## REQUEST:
Render the material as a numbered list, starting at the line that contains "At what coordinates" and continuing through the end of the material, with blank lines omitted. Leave the pictures out of your answer.

(Screenshot and document pointing data)

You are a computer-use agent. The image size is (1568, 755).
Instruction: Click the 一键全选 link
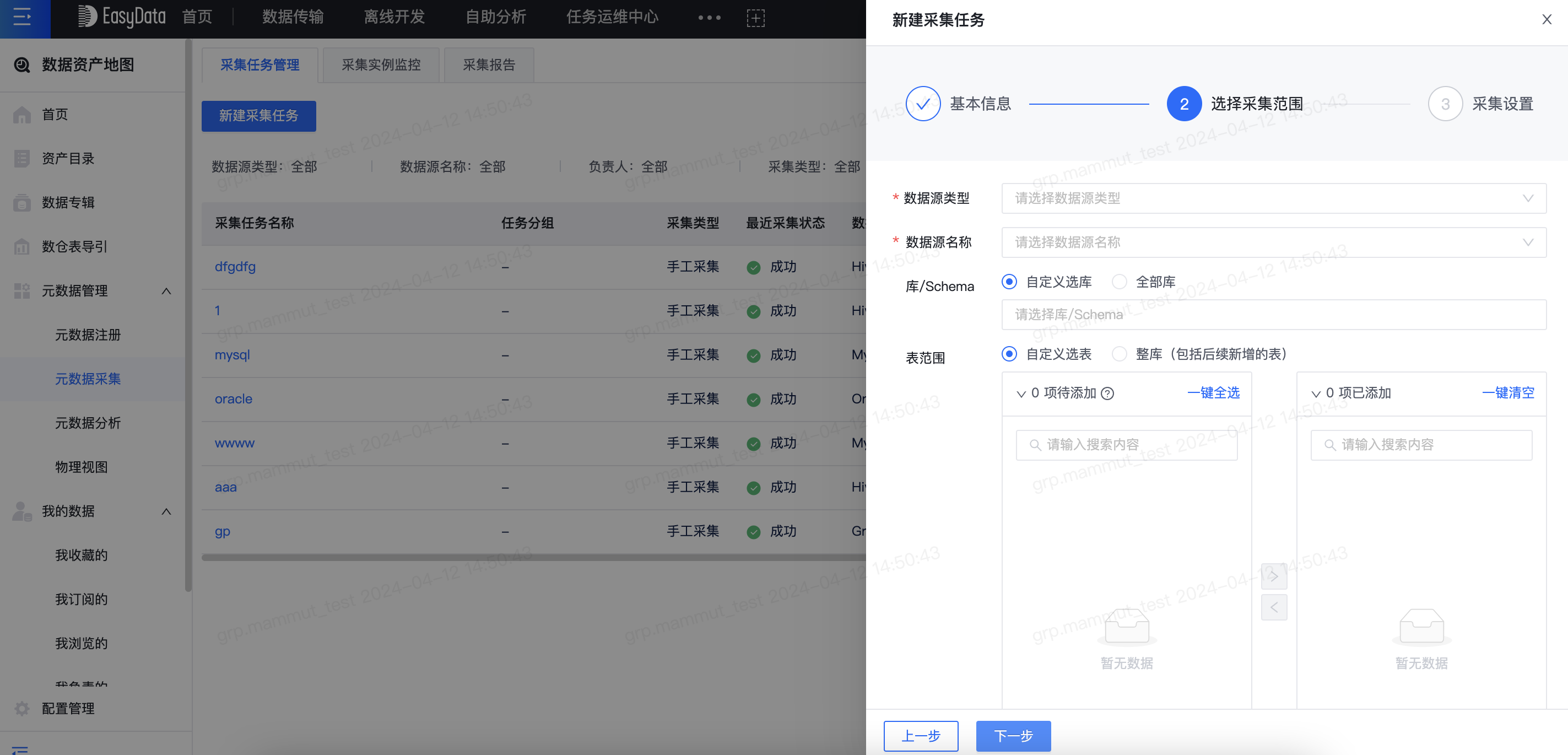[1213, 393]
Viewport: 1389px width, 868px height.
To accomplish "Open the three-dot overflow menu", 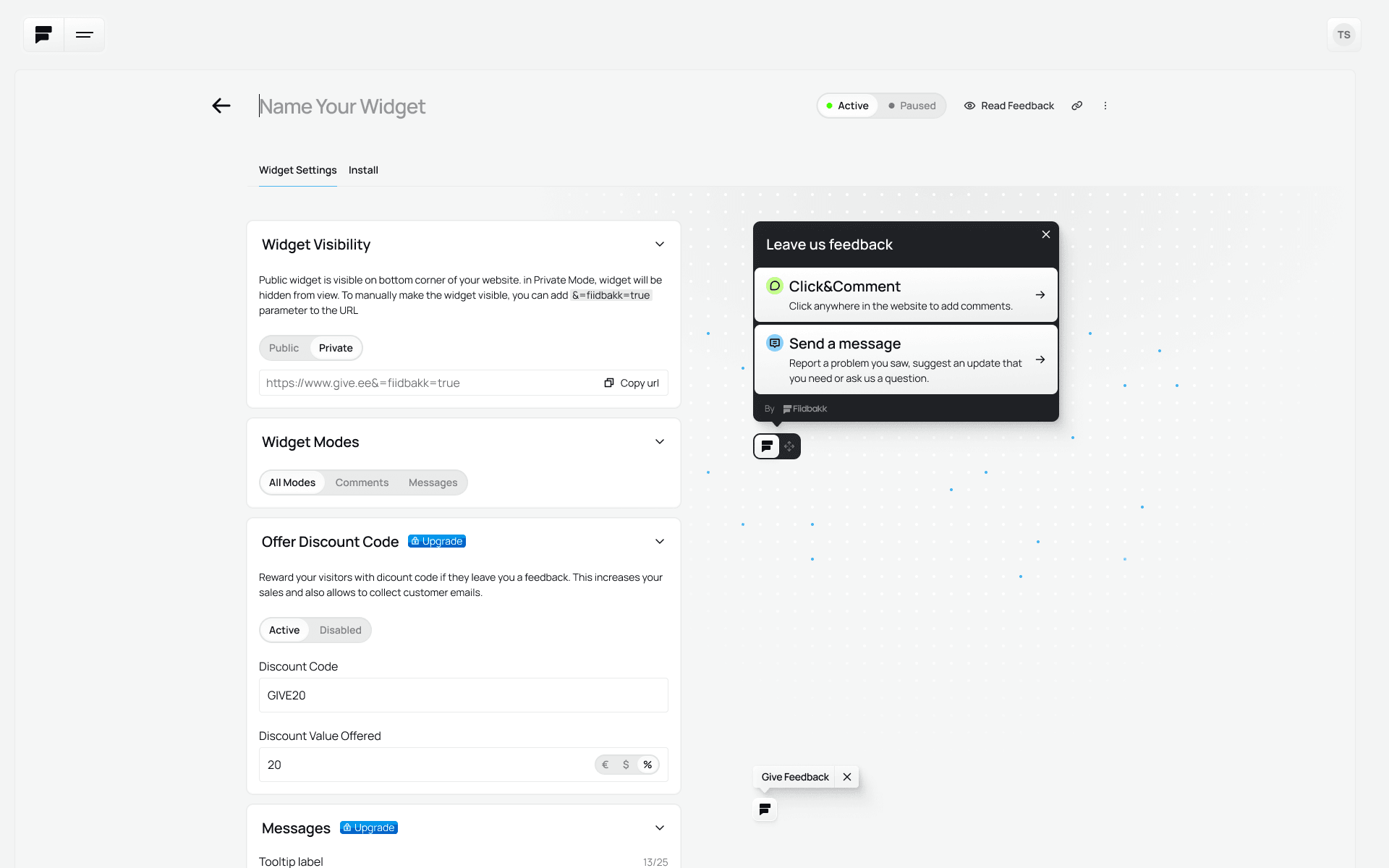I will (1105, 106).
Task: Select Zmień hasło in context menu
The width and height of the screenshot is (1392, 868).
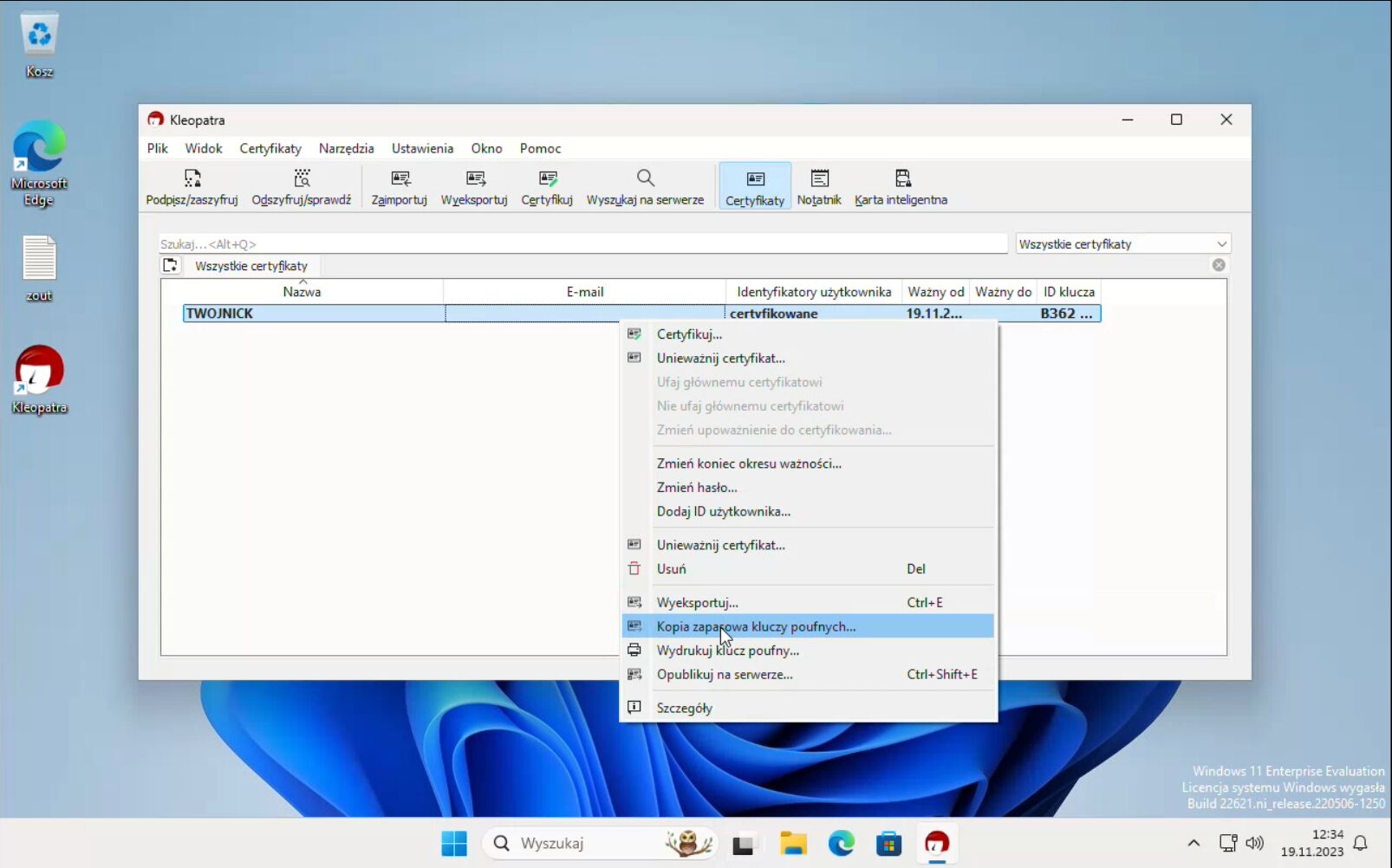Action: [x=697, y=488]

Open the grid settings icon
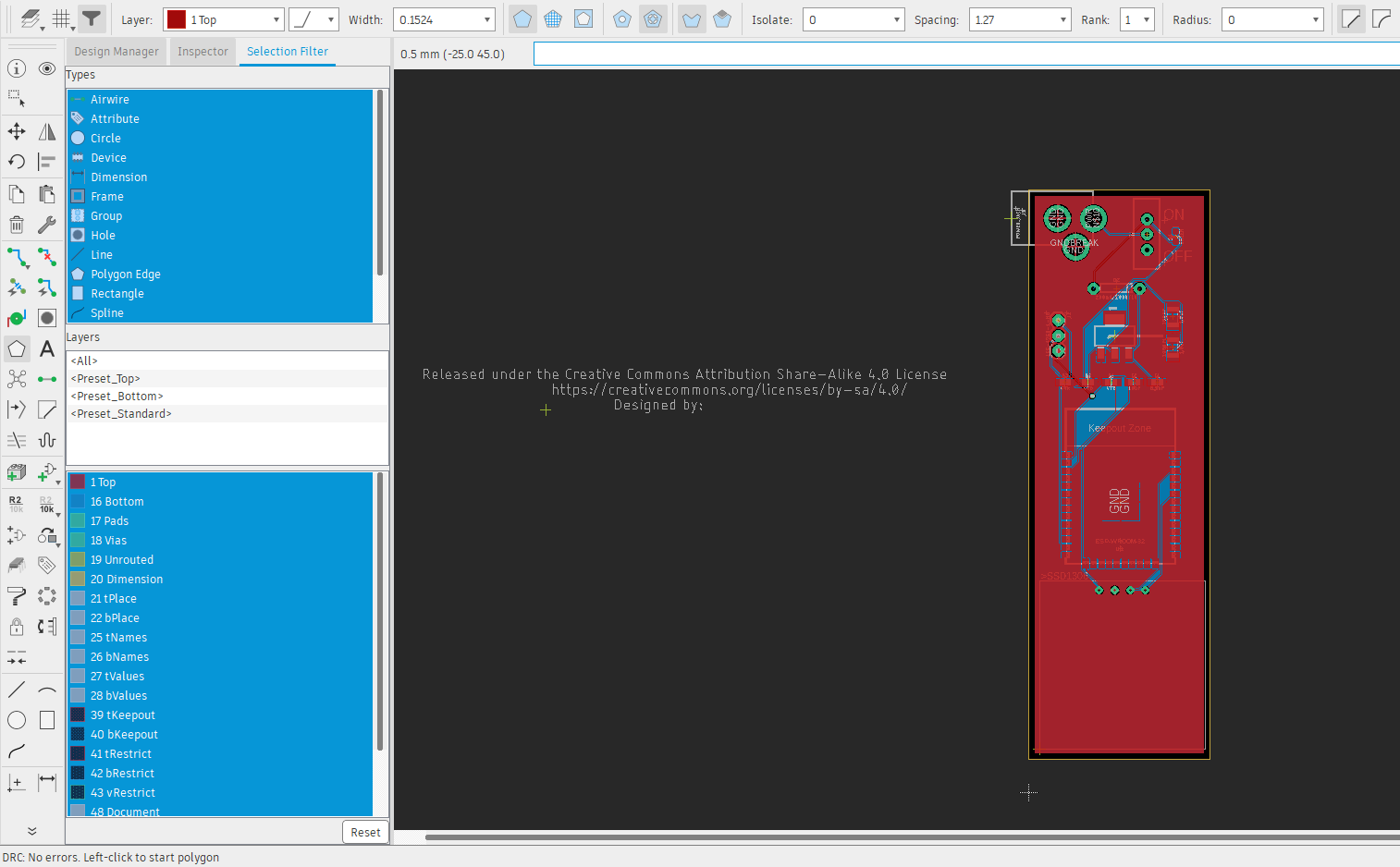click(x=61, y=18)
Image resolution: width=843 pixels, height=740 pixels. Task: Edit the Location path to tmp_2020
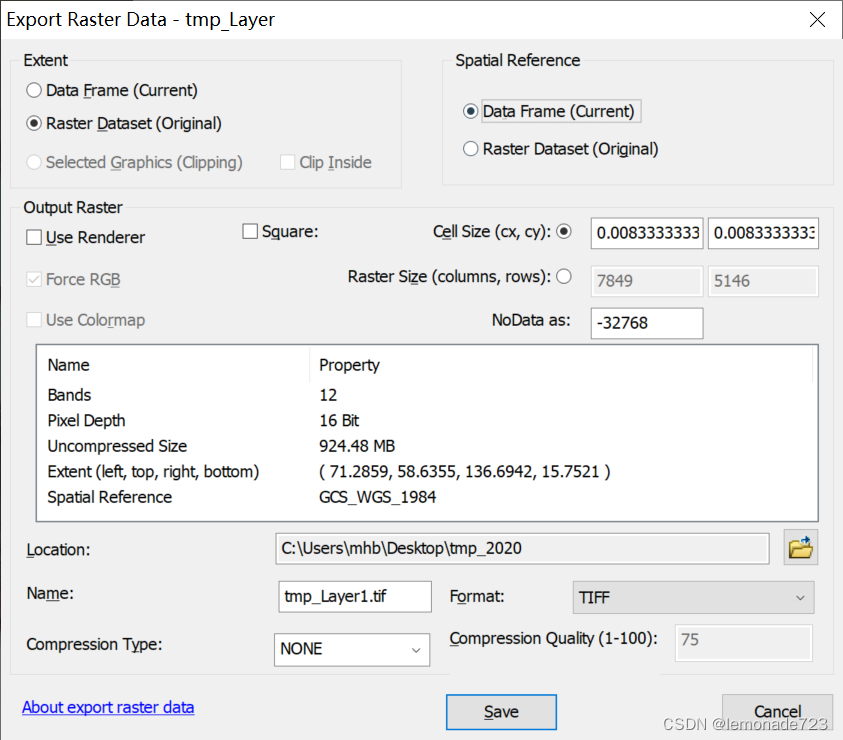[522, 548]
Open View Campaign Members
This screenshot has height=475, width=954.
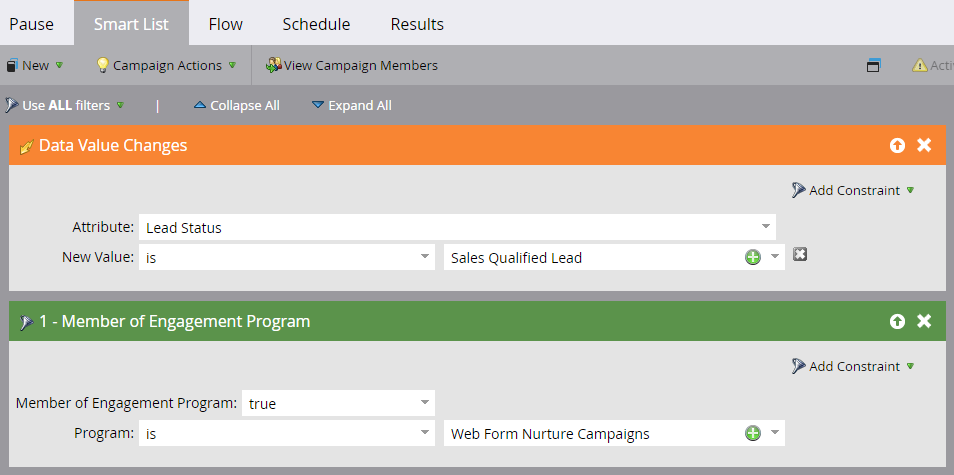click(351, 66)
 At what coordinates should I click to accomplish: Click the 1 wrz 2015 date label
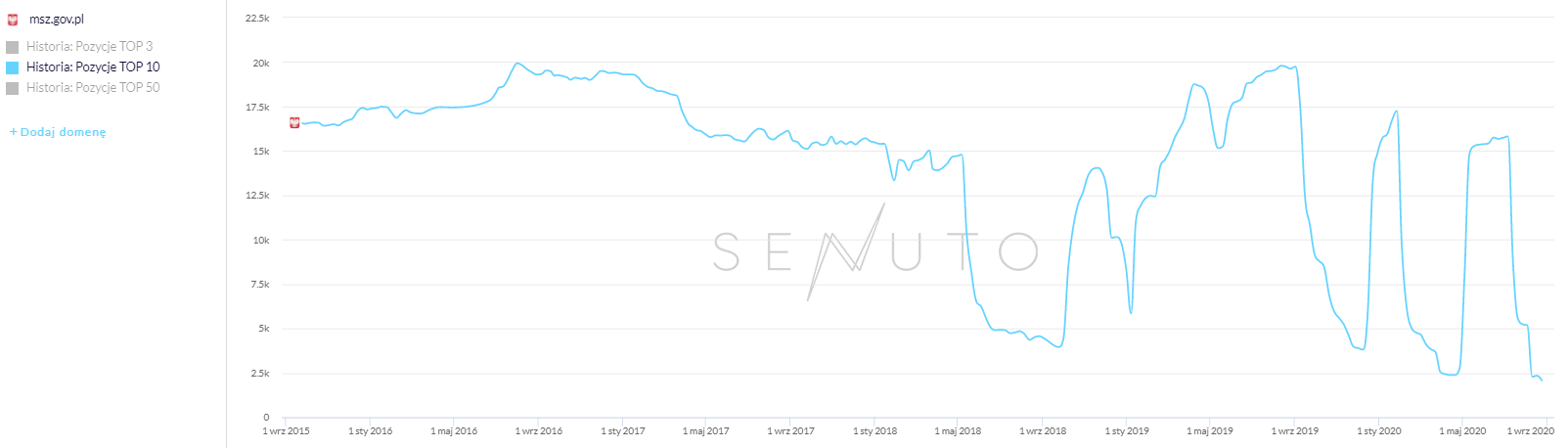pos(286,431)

## ANSWER FOR THIS EXERCISE:
1.  At what coordinates should I click to accomplish: Click the 1 wrz 2015 date label
2. pos(286,431)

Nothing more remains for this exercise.